NALIRIFOX Dose Reductions Maintain Efficacy in Pancreatic Cancer
Key Takeaways from the NAPOLI 3 Trial (Based on the Provided Text)
Hear’s a breakdown of the key takeaways from the provided text regarding the NAPOLI 3 trial and the NALIRIFOX regimen:
Efficacy & Comparison to Other Regimens:
18-Month Survival: 18-month survival with NALIRIFOX was 18%, but the speaker cautions against direct comparison to other trials due to differences in patient populations and “curve flattening.”
Median OS Similar: The median overall survival (OS) appears to be similar to other regimens, despite the 18-month survival data.
ORR: NALIRIFOX showed an Objective Response Rate (ORR) of 41.8%, compared to 30% for FOLFIRINOX and 36.2% for gemcitabine/nab-paclitaxel. The speaker believes this difference might potentially be due to a different patient population.
Stable Disease Rate: The stable disease rate was consistent between NALIRIFOX (26%) and gemcitabine/nab-paclitaxel (26%).
CA 19-9 Levels: Unlike gemcitabine/nab-paclitaxel (where normal CA 19-9 patients didn’t benefit), both FOLFIRINOX and NALIRIFOX showed benefit regardless of CA 19-9 levels. Benefit was also seen regardless of metastasis site, age, or sex. Not Necessarily More Potent: The speaker doesn’t conclude NALIRIFOX is more potent than other regimens based on this data.

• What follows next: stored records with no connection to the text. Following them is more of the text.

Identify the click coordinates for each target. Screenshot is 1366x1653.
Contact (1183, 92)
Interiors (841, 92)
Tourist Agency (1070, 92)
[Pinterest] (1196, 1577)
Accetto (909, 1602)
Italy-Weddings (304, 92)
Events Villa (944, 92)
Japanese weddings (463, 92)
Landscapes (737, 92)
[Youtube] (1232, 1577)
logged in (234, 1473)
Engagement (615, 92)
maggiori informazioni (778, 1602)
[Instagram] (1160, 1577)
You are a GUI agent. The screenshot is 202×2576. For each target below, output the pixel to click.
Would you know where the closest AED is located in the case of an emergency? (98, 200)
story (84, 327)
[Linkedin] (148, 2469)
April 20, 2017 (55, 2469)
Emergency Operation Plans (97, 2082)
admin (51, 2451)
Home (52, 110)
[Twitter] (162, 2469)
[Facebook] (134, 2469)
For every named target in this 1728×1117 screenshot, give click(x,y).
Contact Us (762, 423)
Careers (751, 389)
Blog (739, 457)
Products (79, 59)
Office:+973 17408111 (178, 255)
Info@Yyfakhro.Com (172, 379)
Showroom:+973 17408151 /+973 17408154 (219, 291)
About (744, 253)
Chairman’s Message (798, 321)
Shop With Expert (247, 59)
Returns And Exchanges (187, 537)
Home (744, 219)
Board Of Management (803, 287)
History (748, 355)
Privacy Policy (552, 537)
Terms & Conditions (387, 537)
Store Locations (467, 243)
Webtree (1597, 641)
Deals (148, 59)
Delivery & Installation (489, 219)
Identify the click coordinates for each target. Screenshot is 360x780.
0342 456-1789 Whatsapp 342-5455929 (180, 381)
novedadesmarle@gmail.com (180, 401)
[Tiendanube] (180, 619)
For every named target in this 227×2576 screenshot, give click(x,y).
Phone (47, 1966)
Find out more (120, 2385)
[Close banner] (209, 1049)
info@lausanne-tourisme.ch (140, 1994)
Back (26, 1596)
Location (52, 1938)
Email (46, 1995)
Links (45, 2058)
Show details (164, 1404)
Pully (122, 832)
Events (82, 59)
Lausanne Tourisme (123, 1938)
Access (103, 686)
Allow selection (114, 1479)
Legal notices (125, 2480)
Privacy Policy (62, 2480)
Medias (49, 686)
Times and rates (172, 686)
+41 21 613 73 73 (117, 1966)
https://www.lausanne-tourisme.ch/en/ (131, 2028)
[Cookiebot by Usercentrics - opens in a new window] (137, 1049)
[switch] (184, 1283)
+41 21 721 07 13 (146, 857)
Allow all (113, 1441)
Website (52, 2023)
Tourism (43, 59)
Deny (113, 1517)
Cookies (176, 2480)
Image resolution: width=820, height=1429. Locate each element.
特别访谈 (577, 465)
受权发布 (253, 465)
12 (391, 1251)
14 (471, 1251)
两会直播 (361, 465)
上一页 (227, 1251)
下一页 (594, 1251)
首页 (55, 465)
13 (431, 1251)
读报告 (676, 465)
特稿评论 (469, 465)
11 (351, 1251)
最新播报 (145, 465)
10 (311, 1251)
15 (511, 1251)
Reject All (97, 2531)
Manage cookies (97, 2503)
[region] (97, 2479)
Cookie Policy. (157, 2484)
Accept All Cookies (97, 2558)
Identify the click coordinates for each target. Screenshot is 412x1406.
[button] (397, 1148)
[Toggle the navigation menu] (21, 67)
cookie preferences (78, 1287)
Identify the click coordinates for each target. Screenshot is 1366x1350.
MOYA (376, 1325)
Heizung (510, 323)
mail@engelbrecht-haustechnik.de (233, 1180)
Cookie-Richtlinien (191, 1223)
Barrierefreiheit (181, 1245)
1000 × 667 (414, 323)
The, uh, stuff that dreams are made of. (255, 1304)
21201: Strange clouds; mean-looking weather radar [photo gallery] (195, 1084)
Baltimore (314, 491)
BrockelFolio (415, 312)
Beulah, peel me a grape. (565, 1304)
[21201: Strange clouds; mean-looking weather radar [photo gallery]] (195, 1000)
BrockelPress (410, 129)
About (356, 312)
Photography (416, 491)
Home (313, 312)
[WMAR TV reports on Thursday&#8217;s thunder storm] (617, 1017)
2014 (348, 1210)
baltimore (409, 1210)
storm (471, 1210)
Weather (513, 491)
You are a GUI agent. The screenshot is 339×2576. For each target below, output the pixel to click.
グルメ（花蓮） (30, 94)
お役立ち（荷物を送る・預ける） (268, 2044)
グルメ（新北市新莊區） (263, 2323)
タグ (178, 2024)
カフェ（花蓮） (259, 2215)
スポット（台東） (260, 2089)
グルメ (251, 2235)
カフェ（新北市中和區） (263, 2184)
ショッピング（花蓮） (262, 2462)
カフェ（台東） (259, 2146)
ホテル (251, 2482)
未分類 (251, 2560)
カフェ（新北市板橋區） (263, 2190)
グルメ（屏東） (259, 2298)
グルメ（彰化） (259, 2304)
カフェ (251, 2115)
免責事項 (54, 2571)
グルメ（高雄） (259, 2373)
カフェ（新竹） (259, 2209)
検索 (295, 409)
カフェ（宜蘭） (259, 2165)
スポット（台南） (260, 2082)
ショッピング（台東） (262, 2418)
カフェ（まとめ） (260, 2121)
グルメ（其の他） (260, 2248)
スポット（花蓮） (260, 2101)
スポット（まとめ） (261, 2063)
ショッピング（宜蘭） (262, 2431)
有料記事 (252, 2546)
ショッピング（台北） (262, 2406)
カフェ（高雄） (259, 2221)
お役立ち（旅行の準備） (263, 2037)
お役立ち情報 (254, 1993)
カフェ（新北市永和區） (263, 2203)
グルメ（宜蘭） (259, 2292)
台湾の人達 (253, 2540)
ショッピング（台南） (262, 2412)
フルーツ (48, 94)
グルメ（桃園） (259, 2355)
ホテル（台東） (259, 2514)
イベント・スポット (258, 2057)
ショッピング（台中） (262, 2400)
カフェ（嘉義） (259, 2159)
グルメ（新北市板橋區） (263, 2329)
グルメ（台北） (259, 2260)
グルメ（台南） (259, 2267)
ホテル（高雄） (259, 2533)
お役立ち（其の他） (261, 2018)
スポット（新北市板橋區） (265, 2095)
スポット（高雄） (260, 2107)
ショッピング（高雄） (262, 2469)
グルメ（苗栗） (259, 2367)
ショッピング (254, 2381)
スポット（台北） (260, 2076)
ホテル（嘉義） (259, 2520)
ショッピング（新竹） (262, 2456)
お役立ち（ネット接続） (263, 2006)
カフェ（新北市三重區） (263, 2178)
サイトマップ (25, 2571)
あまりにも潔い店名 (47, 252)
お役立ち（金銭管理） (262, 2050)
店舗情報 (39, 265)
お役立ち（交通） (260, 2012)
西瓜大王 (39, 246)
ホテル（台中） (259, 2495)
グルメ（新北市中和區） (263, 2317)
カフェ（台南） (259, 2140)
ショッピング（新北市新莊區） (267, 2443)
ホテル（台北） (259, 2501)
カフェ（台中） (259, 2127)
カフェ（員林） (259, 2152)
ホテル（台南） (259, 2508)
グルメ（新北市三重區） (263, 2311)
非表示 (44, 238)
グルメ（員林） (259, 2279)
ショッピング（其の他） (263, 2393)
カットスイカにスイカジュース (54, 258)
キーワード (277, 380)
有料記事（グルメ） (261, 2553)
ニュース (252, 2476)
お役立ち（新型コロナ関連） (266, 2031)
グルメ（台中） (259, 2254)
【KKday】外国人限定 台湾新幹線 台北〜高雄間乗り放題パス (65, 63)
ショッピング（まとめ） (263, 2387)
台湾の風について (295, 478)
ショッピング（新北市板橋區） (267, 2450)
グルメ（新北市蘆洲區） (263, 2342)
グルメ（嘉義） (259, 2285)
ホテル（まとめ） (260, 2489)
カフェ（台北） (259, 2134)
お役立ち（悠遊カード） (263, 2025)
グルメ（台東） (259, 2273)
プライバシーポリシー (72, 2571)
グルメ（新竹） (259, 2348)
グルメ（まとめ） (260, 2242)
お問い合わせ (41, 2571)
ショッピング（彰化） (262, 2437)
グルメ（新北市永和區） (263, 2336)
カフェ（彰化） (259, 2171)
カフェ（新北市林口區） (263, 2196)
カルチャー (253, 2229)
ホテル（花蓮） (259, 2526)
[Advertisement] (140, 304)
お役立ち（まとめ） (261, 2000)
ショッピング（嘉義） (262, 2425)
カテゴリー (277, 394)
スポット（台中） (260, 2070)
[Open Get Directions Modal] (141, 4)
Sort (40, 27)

Tolerability & Adverse Events (AEs):
Similar Toxicity Profile: NALIRIFOX’s grade 3+ AEs (86%), dose reduction rates, discontinuation rates, and treatment-related deaths (6%) were remarkably similar to gemcitabine/nab-paclitaxel (87%, same rates, 6%). This suggests it’s not necessarily less toxic than FOLFIRINOX.
Specific AEs:
Diarrhea: More common with NALIRIFOX (20%) than gemcitabine/nab-paclitaxel (5%).
Neutropenia & Anemia: Lower rates of neutropenia (14% vs 25%) and anemia (11% vs 17%) were observed with NALIRIFOX compared to gemcitabine/nab-paclitaxel.
Dose Reduction:
Dose Reduction is Beneficial: Surprisingly, patients who required dose reductions of the liposomal irinotecan component of NALIRIFOX actually had better median OS (12.6 months) than those who didn’t (9.4 months).
Restarting at Same Dose: the speaker suggests avoiding dose delays and restarting at the same dose.
Overall Impression:
The speaker emphasizes caution when comparing NALIRIFOX to other regimens. While the ORR is promising, the tolerability profile appears similar to existing treatments, and the key finding is that dose reduction doesn’t necessarily negate benefit – in fact, it may be associated with improved outcomes. Further research is needed to determine if NALIRIFOX is truly more tolerable or potent.